In order for liability insurers to adequately protect themselves and Medicare, they should include language in the settlements that demonstrates Medicare’s interests were considered and funds were received for future medical treatment. An indemnity agreement might not provide the same level of protection to a liability insurer because, essentially, it would not demonstrate as clearly that the statute was honored and may allow Medicare to seek reimbusement from the insurance ccarrier for any future payments, which it may continue to consider conditional, pursuant to 42 CFR 411.24h(i) and the carrier would then have the right to recover from the plaintiff. Incorporating an MSA into the settlement documents would be more convincing to Medicare that the carrier did what it could under the law at the time of settlement and redirect Medicare to the beneficiary for repayment from the funds received or exclude benefits until proof that the funds were exhausted is provided.

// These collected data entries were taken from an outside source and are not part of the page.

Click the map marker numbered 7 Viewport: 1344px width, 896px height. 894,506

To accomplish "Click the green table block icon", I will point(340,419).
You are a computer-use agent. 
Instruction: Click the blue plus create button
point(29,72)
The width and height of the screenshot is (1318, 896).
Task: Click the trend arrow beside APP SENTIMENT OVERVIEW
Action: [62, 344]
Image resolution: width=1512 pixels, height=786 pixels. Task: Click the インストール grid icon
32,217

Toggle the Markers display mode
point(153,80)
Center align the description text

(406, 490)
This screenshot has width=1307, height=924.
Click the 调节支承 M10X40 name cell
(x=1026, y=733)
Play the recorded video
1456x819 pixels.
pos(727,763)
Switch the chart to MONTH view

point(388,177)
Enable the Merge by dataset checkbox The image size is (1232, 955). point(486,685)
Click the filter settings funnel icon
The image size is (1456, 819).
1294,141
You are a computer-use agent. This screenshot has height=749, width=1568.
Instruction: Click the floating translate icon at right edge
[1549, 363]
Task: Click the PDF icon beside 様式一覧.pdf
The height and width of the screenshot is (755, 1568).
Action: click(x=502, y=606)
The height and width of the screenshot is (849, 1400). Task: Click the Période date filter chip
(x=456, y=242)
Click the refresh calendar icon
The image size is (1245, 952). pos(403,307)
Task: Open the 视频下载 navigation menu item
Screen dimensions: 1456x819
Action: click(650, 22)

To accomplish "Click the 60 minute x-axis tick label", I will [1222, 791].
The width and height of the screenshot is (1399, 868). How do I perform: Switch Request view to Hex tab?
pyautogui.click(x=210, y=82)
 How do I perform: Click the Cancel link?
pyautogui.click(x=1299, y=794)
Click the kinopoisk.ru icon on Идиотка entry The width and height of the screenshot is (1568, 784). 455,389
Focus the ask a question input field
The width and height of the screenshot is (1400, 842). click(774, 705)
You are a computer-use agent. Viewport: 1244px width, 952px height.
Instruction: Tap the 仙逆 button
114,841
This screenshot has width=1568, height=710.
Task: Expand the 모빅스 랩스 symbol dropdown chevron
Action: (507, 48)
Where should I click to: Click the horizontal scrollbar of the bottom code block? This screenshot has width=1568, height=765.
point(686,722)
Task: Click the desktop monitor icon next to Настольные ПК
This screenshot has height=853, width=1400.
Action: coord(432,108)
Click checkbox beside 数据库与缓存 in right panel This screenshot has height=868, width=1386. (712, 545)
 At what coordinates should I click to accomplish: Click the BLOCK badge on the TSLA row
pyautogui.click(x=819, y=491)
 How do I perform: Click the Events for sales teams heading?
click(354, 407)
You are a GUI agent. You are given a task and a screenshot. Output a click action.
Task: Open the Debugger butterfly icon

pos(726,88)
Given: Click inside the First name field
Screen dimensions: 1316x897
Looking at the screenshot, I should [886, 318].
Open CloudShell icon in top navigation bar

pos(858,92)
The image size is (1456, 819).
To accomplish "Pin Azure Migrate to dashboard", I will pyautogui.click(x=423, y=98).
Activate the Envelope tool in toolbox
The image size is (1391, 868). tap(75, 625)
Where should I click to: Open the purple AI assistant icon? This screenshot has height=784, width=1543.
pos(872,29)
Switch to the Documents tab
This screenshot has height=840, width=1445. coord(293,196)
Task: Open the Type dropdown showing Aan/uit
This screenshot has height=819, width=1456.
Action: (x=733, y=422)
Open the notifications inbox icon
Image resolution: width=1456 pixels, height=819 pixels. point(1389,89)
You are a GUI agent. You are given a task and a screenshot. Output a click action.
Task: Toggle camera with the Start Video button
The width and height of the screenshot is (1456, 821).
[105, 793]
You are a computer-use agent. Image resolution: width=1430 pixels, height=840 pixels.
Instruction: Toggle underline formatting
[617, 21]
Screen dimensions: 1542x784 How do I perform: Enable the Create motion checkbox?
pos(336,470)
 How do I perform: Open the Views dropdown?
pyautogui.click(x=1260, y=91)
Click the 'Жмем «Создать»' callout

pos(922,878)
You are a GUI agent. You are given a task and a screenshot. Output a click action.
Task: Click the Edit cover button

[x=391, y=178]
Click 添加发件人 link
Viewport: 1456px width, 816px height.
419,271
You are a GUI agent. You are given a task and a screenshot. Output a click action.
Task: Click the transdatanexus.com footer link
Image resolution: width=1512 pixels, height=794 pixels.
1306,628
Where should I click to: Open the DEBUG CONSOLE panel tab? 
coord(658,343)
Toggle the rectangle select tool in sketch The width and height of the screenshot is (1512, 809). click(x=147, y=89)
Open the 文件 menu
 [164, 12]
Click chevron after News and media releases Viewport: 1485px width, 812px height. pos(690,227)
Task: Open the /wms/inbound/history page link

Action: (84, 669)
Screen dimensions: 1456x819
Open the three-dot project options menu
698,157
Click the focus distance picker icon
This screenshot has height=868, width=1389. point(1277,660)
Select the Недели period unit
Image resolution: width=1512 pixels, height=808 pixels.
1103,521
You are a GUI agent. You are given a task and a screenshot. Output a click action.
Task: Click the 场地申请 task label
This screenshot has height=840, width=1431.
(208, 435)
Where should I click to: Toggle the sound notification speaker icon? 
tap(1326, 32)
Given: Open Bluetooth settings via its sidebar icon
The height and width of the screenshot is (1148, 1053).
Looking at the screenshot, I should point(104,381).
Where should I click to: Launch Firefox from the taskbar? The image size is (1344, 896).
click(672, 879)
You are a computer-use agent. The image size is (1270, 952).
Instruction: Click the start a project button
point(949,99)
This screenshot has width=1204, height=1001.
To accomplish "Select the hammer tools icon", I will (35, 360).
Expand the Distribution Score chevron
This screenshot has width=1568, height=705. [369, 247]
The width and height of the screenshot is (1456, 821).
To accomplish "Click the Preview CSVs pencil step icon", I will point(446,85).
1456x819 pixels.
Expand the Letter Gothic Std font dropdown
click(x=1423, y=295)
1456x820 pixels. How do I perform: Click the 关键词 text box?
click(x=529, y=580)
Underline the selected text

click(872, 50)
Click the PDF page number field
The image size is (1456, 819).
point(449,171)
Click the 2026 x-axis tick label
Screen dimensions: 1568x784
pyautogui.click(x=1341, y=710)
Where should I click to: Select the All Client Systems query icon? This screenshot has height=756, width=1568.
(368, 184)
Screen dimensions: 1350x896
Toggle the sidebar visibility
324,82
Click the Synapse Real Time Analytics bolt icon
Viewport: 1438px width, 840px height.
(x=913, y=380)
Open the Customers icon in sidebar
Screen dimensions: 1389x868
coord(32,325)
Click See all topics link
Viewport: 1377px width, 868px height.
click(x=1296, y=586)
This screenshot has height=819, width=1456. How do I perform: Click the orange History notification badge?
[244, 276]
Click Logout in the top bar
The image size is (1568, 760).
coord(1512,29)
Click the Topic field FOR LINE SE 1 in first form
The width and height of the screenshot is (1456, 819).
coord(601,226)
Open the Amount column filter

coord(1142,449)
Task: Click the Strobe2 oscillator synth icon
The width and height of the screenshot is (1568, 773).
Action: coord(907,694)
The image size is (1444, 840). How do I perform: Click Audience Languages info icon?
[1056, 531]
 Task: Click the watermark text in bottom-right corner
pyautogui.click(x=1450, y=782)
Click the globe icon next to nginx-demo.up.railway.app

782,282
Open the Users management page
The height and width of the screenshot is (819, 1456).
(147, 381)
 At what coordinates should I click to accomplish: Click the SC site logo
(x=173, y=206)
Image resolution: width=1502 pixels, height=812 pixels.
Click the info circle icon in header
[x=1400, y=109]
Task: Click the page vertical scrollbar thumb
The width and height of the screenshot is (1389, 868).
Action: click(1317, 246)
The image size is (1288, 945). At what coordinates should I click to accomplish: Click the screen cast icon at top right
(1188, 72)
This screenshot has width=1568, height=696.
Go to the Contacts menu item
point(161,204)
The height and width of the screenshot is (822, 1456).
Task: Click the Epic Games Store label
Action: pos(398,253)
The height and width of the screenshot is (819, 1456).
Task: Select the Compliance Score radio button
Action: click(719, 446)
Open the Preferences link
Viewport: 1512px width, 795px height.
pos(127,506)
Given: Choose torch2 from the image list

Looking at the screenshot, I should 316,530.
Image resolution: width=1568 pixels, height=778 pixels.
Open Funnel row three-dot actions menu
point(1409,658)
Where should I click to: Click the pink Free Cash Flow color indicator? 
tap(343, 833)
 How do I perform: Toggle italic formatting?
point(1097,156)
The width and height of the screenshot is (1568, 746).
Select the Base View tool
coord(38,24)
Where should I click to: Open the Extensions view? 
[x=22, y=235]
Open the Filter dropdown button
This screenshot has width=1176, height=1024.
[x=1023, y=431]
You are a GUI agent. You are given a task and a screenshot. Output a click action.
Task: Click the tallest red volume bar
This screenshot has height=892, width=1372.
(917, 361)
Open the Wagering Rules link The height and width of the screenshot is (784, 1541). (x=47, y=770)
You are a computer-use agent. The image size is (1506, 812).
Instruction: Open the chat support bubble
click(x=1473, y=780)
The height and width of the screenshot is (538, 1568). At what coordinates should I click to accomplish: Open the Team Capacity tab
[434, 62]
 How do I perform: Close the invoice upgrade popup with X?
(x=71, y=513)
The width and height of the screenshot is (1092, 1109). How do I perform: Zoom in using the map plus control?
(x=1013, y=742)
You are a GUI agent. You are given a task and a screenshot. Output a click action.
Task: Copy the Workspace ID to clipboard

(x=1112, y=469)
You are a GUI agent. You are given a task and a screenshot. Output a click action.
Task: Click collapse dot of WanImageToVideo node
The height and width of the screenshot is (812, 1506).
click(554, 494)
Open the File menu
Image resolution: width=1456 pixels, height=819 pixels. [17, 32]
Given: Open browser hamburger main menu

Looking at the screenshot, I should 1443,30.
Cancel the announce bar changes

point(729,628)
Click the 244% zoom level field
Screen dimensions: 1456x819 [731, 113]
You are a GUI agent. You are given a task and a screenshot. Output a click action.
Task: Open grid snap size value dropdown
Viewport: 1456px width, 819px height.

For workers’ compensation cases, it is expressly stated that if a settlement appears to shift the burden of future medical expenses to Medicare, Medicare may disregard the settlement, hence any future payments become conditioned upon repayment as Medicare still believes there to be a primary payer [42 CFR 411.46(b)(2)]. Because Medicare benefits paid prior to a liability settlement do not elevate to conditional payments until a settlement is reached, the liability CFR stated above will essentially act in the same manner for liability settlements. This is opposed to workers’ compensation which is essentially no fault and liability begins immediately. CMS’s position for workers’ compensation cases is that failure to comply with the statute permits it to disregard the settlement and continue to consider the insurer primary, or consider the entire settlement to be for related future medical needs, hence plaintiff would need to demonstrate that he exhausted his entire recovery on appropriate medical treatment before he would be entitled to Medicare coverage of the injury [CMS memo dated April 2003 at Q22]. Because this is CMS’s own interpretation of the law/regulations, it is not a stretch to predict it will apply the same to liability when the time comes. And, unfortunately, we can guarantee that it will be interpreted to its benefit as the Supreme Court grants substantial deference to agency interpretation of its own regulations [American Express Co. v. U.S., 262 F.3d 1376 (Fed. Cir. 2001) at 1382].